More birds closed in, their claws raking through her hair and becoming entangled, wings flapping against her face, and she saw the orange flash of beaks dangerously close to her eyes.
This is my nightmare! And with that thought came a vague memory of what would come next. Lucy-Anne stood and closed her hand around a bird's ragged legs. And now I throw it, she thought, throwing the creature, and now the shadow.
The whistling changed pitch, and a ripple passed through the rooks. Their screeching died out as if they were concentrating on something else now, not just her. As the birds parted slightly before her, she tried to look past their chaotic wings, moving forward through them, keen to see whoever stood beyond.
The shape appeared. As the birds rose away from the square at last, roosting again on rooftops and in tree canopies, she saw the boy standing thirty yards along the street. He was short and slight, dressed in scruffy black clothing. His hair was a wild dark mop, and his stance was one of casual superiority. His smile too, when it came, communicated a level of confident control.

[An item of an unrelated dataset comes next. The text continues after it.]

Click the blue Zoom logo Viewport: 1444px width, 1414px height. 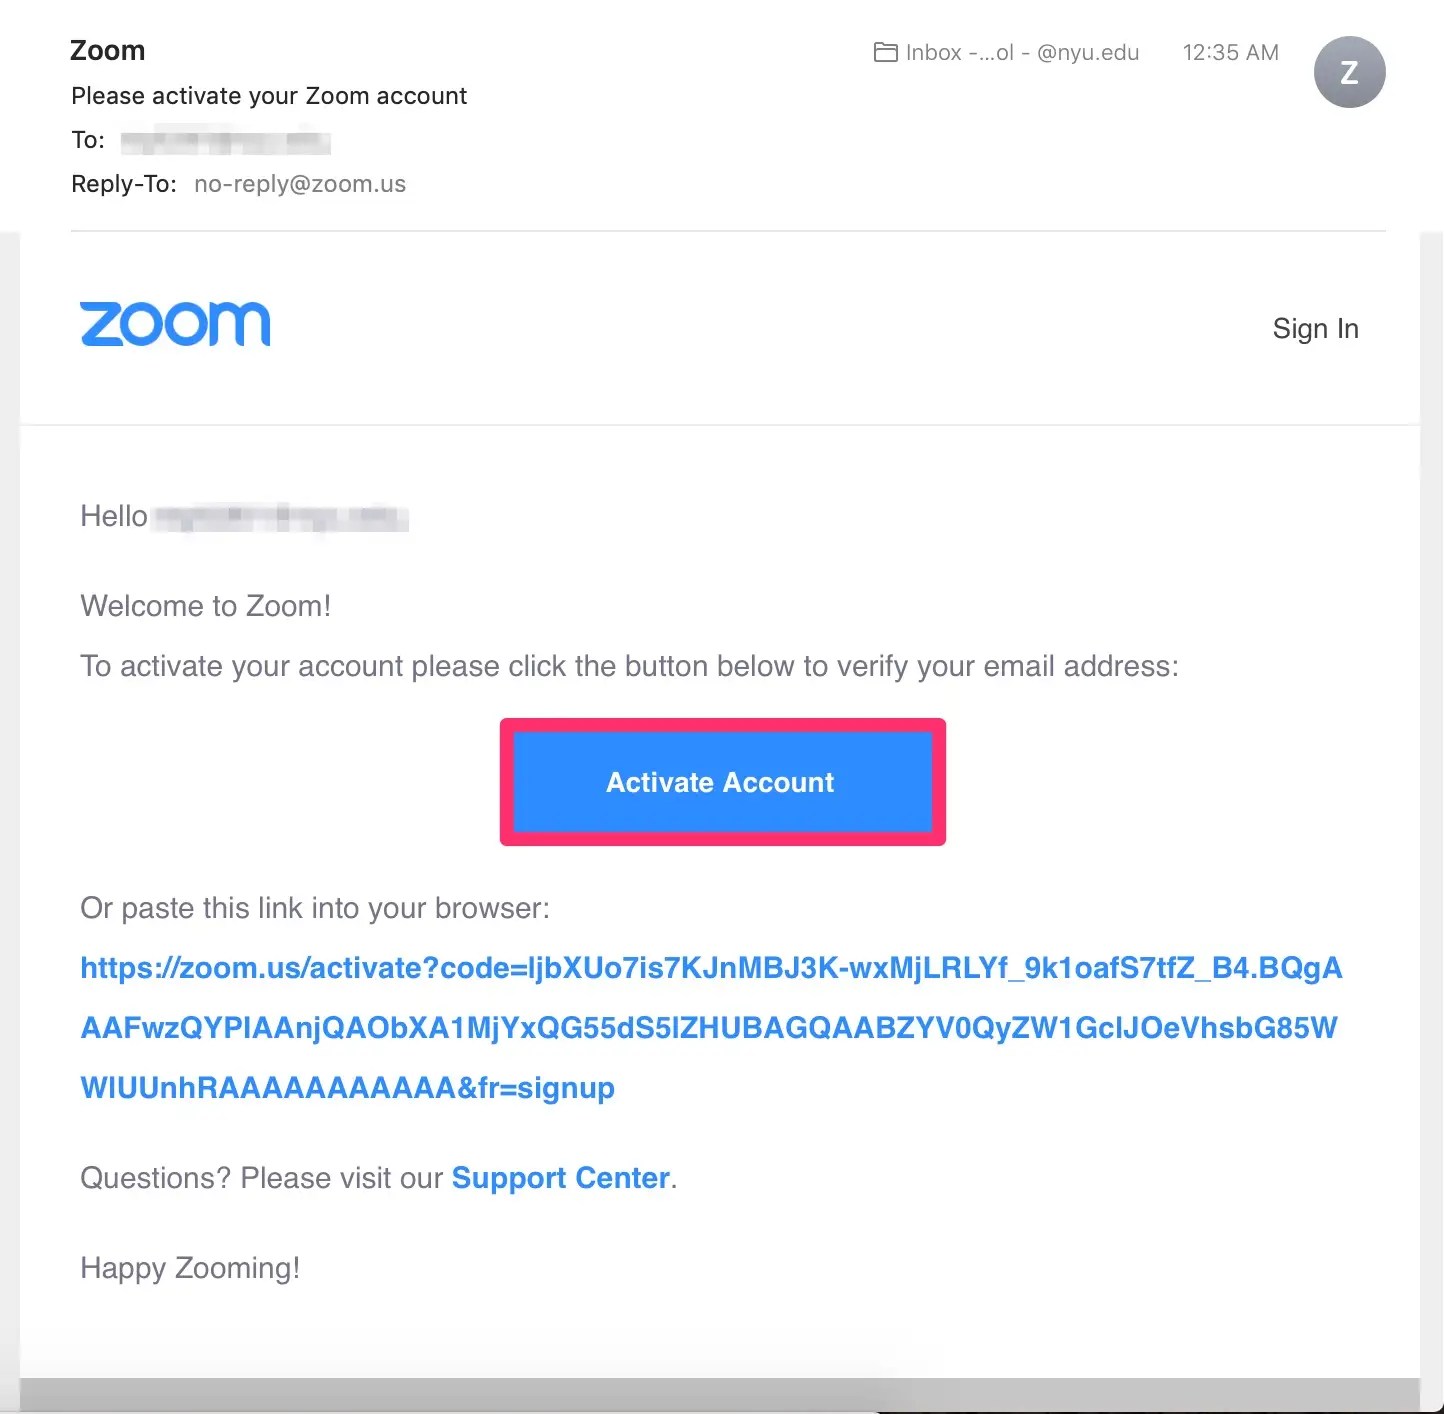pos(175,325)
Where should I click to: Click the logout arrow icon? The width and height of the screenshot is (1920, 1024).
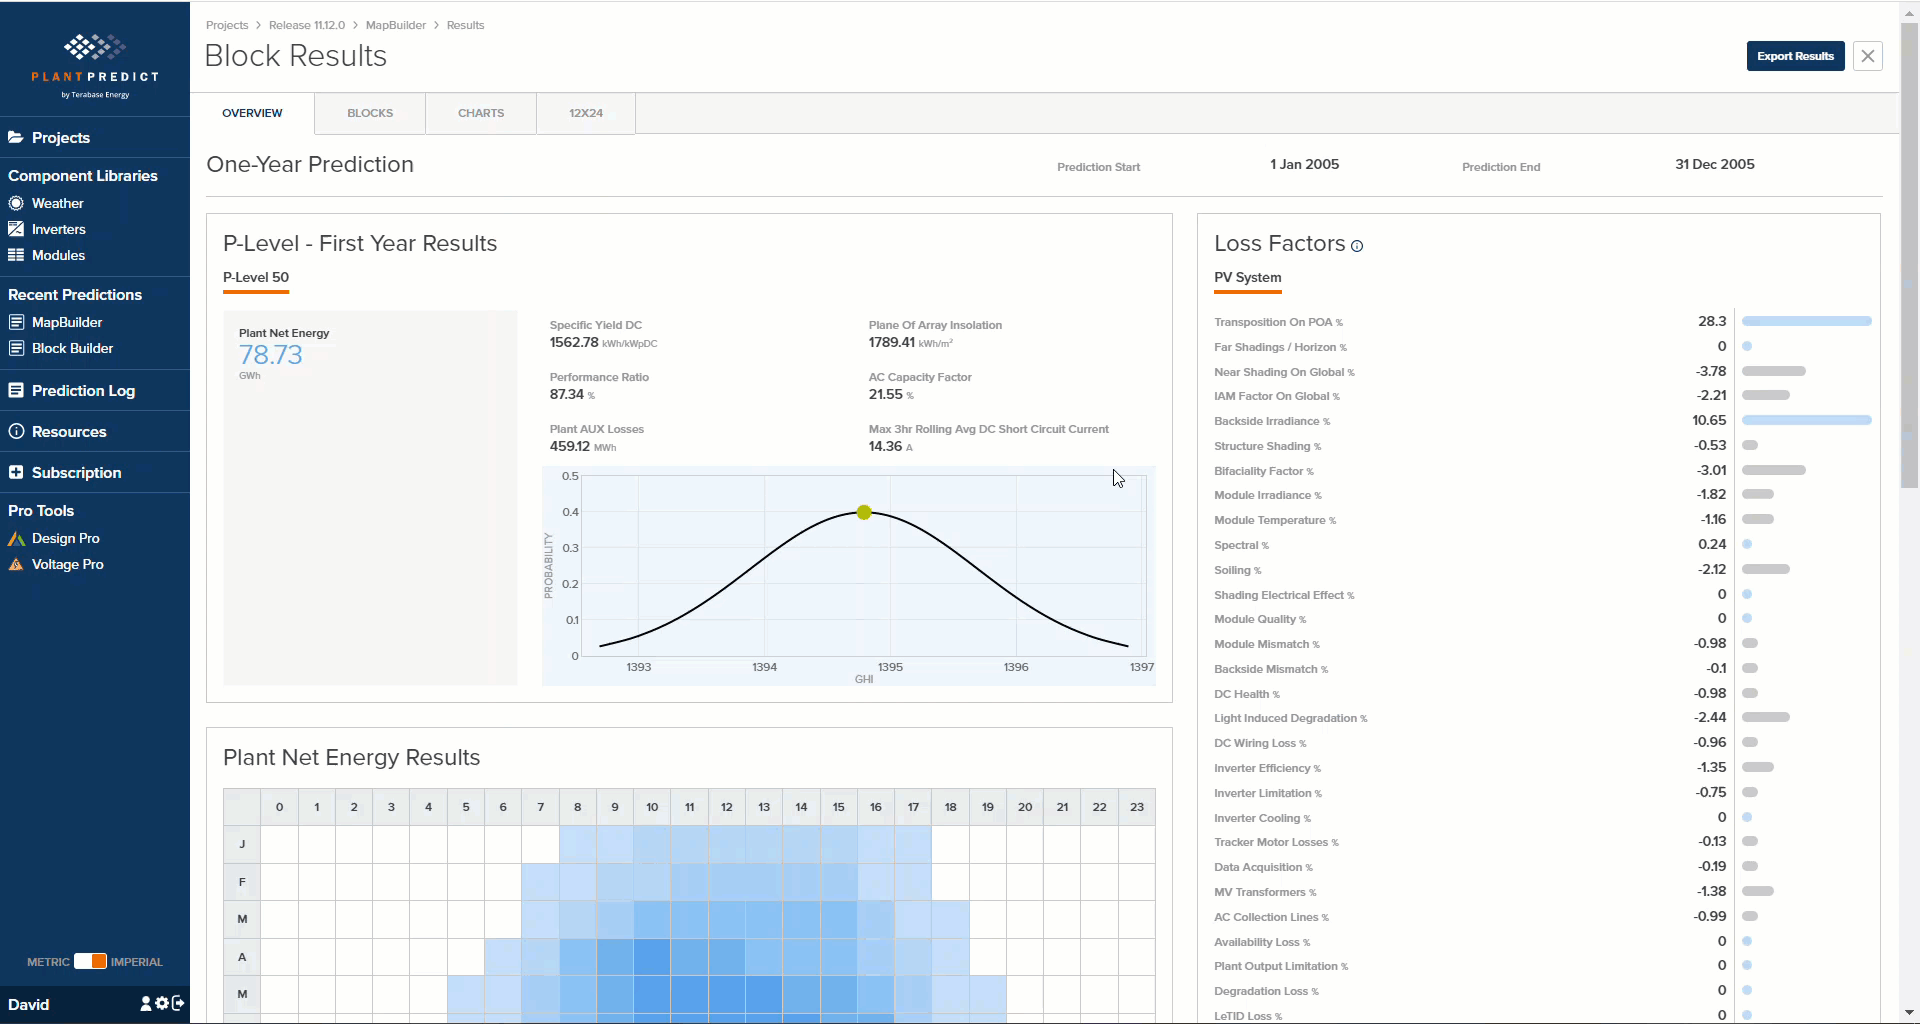point(178,1003)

“They like you,” the boy called. “Which means I do as well. They're very choosy, my birds.”
“Your birds?” Lucy-Anne said.
The boy whistled one more time, a short sharp note, and the rooks fell completely silent.
“My birds.” He walked towards Lucy-Anne, and she felt herself unable to move. Not his whistling, she thought, that's not what's rooted me here. It's me. It's my nightmare of the birds, and…
…and now she wanted to see what came next.
“I dreamed about your birds,” she said.
The boy shrugged as he walked.
“You don't seem surprised.”
“Why should I?”
She tried to think of a reason, but none came. “I'm looking for my brother,” she said instead, and the boy's face grew more stern.
“You'll die,” he whispered. “In the streets, in the ruins, you'll die. If the Choppers don't get you, there are other things that will. North of here…wild places.”
“And you expect me to—”
“I can help you,” the boy said.
“What? Help me look for Andrew?”
He nodded. He paused several feet from Lucy-Anne, looking her up and down with a frankness she found unsettling. There was something birdlike about the way his dark eyes shifted, his hands clawed at the air, and his hair almost looked barbed.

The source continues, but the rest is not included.